Kedgeree is a flavourful dish that originated in British India and has become a popular comfort food in the UK. Traditionally, it's a mix of flaked fish (often smoked haddock), rice, boiled eggs, and spices, with variations including fresh herbs, butter, and cream.

Kedgeree is thought to have been inspired by the Indian dish khichdi, which combines lentils, rice, and spices. 

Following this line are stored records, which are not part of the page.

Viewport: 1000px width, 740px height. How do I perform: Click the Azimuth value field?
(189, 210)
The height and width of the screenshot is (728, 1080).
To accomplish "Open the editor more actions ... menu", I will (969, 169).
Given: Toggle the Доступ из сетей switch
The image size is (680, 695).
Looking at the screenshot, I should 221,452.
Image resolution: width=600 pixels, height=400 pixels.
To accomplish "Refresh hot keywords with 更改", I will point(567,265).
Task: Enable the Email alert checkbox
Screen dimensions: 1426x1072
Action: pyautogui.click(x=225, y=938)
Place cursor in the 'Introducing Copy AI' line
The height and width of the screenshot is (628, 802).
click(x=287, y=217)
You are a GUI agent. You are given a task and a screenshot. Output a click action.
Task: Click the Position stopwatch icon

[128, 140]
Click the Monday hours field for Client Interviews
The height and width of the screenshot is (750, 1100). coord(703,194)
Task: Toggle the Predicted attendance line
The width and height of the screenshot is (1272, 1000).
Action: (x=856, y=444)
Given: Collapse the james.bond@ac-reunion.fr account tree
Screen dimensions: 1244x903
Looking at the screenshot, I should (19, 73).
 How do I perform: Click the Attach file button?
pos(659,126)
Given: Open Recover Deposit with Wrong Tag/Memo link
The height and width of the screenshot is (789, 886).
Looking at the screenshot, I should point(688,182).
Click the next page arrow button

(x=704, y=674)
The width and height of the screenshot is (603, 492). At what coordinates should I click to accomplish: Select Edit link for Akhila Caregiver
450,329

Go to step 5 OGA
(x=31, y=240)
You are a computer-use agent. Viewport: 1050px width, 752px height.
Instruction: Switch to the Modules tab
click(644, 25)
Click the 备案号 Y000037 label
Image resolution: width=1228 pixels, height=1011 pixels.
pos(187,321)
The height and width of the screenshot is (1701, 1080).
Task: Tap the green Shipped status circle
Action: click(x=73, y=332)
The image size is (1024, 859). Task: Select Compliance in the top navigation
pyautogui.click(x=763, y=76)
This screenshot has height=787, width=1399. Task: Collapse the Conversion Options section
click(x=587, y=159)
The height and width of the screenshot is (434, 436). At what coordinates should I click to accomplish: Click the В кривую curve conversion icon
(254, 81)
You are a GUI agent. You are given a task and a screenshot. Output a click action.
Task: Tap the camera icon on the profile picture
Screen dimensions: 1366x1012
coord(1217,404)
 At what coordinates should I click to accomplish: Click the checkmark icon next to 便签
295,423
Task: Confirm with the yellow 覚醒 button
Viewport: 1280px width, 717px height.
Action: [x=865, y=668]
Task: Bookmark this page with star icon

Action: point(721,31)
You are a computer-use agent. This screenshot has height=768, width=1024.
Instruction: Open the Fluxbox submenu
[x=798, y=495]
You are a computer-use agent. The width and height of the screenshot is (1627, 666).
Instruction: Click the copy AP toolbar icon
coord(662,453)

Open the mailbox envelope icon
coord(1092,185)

Our Smoked Salmon Kedgeree is a modern, summery twist on this classic, swapping smoked haddock for salmon and incorporating vibrant spices like Bombay Bonanza for a bolder flavour. 🌟

Serve it up with soft boiled eggs and lemon wedges for a hearty feast! 🍋🐟🍚

Serves: 4


Ingredients:

  • 1 ½ cups Basmati Rice, uncooked
  • 2 cups Vegetable or Chicken Stock
  • 3 tablespoons Raptor Naturals Bombay Bonanza
  • 3 tablespoons Butter
  • 2 Onions, diced
  • 1 teaspoon Salt
  • 3 Garlic Cloves, chopped
  • 1 tablespoon Ginger, finely chopped
  • ½ cup Flat-Leaf Parsley, chopped
  • 1 Spring Onion, sliced
  • 2 tablespoons Capers
  • 400g Hot Smoked Salmon
  • 1 Lemon, zested and juiced
  • 1 Lemon, cut into wedges
  • 4 Soft-Boiled Eggs, halved

Method:

  1. Cook the Rice

    • Rinse the basmati rice under running water and drain well.
    • Cook according to package instructions, substituting water for 2 cups stock, 1 tablespoon Bombay Bonanza, and 1 tablespoon butter.
    • Once cooked, set aside and keep warm.
  2. Prepare the Base

    • Heat a large frying pan or cast-iron casserole pan over medium heat.
    • Melt 2 tablespoons butter and add the diced onions, 2 tablespoons Bombay Bonanza, and salt. Sauté for 3-5 minutes until onions are golden and softened.
  3. Add Aromatics

    • Stir in the chopped garlic and ginger. Cook for another 2 minutes, releasing the fragrant aroma.
  4. Combine the Ingredients

    • Gently stir in the cooked basmati rice, chopped parsley, sliced spring onion, and capers.
    • Add the zest and juice of one lemon and mix until everything is evenly combined and warmed through. Season with salt and pepper to taste.
  5. Assemble the Dish

    • Transfer the rice mixture to a large serving platter.
    • Break the hot smoked salmon into bite-sized pieces, discarding the skin, and arrange it evenly over the rice.
    • Garnish with halved soft-boiled eggs and serve with lemon wedges on the side.

Tips:

  • Make it ahead: The rice and spice base can be prepped in advance and reheated before serving.
  • For extra creaminess, drizzle with a dollop of plain yogurt or sour cream.
  • Swap salmon for smoked chicken or tofu for a variation.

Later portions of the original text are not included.